---------- Provided records ----------
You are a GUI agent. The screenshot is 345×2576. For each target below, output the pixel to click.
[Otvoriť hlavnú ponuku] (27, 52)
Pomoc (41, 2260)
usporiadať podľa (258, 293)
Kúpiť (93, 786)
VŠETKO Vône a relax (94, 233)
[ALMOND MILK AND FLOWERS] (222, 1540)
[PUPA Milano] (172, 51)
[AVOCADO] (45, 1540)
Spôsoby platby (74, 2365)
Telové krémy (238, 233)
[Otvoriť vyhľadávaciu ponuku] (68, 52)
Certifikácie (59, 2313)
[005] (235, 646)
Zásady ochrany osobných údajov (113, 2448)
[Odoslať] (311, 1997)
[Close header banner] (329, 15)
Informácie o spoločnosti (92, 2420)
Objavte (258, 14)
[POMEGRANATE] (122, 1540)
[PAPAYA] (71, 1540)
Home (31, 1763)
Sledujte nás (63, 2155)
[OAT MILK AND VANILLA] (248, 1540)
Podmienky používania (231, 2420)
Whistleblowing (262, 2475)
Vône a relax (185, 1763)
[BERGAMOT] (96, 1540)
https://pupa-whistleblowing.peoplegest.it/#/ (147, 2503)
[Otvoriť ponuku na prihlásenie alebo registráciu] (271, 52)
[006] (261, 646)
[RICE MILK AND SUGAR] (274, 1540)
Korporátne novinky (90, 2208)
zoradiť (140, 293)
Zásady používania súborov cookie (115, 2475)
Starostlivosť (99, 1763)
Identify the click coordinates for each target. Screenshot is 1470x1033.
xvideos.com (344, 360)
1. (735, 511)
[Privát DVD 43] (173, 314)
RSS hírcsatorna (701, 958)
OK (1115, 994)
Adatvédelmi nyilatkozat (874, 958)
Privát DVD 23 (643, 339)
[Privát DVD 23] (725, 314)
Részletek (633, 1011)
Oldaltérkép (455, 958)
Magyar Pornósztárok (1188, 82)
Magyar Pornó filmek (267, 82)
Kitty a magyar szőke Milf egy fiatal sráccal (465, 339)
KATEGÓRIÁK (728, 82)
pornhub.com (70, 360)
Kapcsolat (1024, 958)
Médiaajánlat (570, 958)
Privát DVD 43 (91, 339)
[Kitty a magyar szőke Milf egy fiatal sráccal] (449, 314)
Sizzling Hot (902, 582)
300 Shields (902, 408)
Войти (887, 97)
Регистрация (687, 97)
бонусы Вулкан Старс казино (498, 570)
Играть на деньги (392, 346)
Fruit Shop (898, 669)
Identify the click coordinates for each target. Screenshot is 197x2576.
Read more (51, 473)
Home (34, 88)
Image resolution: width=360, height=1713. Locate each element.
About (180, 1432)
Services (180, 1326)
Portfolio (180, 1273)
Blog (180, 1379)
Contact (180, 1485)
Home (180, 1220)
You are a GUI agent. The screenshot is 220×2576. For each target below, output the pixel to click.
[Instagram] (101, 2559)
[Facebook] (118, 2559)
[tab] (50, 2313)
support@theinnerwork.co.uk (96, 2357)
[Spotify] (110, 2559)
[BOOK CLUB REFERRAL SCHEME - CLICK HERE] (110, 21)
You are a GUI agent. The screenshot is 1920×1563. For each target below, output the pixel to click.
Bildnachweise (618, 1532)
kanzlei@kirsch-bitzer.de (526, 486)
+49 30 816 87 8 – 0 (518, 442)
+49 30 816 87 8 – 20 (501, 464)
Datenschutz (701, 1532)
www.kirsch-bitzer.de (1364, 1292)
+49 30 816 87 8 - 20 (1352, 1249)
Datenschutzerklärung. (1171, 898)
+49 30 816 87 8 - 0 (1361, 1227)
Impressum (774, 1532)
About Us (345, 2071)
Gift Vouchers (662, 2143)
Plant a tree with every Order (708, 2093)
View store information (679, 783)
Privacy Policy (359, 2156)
----------
• Task statement
Could you retype exactly the lines above, starting at the line that contains "Magyar Pornósztárok (1188, 82)" and ending at the line that contains "Gift Vouchers (662, 2143)", and nothing more?

• Completed exercise
Magyar Pornósztárok (1188, 82)
Magyar Pornó filmek (267, 82)
Kitty a magyar szőke Milf egy fiatal sráccal (465, 339)
KATEGÓRIÁK (728, 82)
pornhub.com (70, 360)
Kapcsolat (1024, 958)
Médiaajánlat (570, 958)
Privát DVD 43 (91, 339)
[Kitty a magyar szőke Milf egy fiatal sráccal] (449, 314)
Sizzling Hot (902, 582)
300 Shields (902, 408)
Войти (887, 97)
Регистрация (687, 97)
бонусы Вулкан Старс казино (498, 570)
Играть на деньги (392, 346)
Fruit Shop (898, 669)
Identify the click coordinates for each target. Screenshot is 197x2576.
Read more (51, 473)
Home (34, 88)
Image resolution: width=360, height=1713. Locate each element.
About (180, 1432)
Services (180, 1326)
Portfolio (180, 1273)
Blog (180, 1379)
Contact (180, 1485)
Home (180, 1220)
You are a GUI agent. The screenshot is 220×2576. For each target below, output the pixel to click.
[Instagram] (101, 2559)
[Facebook] (118, 2559)
[tab] (50, 2313)
support@theinnerwork.co.uk (96, 2357)
[Spotify] (110, 2559)
[BOOK CLUB REFERRAL SCHEME - CLICK HERE] (110, 21)
You are a GUI agent. The screenshot is 1920×1563. For each target below, output the pixel to click.
Bildnachweise (618, 1532)
kanzlei@kirsch-bitzer.de (526, 486)
+49 30 816 87 8 – 0 (518, 442)
+49 30 816 87 8 – 20 (501, 464)
Datenschutz (701, 1532)
www.kirsch-bitzer.de (1364, 1292)
+49 30 816 87 8 - 20 (1352, 1249)
Datenschutzerklärung. (1171, 898)
+49 30 816 87 8 - 0 (1361, 1227)
Impressum (774, 1532)
About Us (345, 2071)
Gift Vouchers (662, 2143)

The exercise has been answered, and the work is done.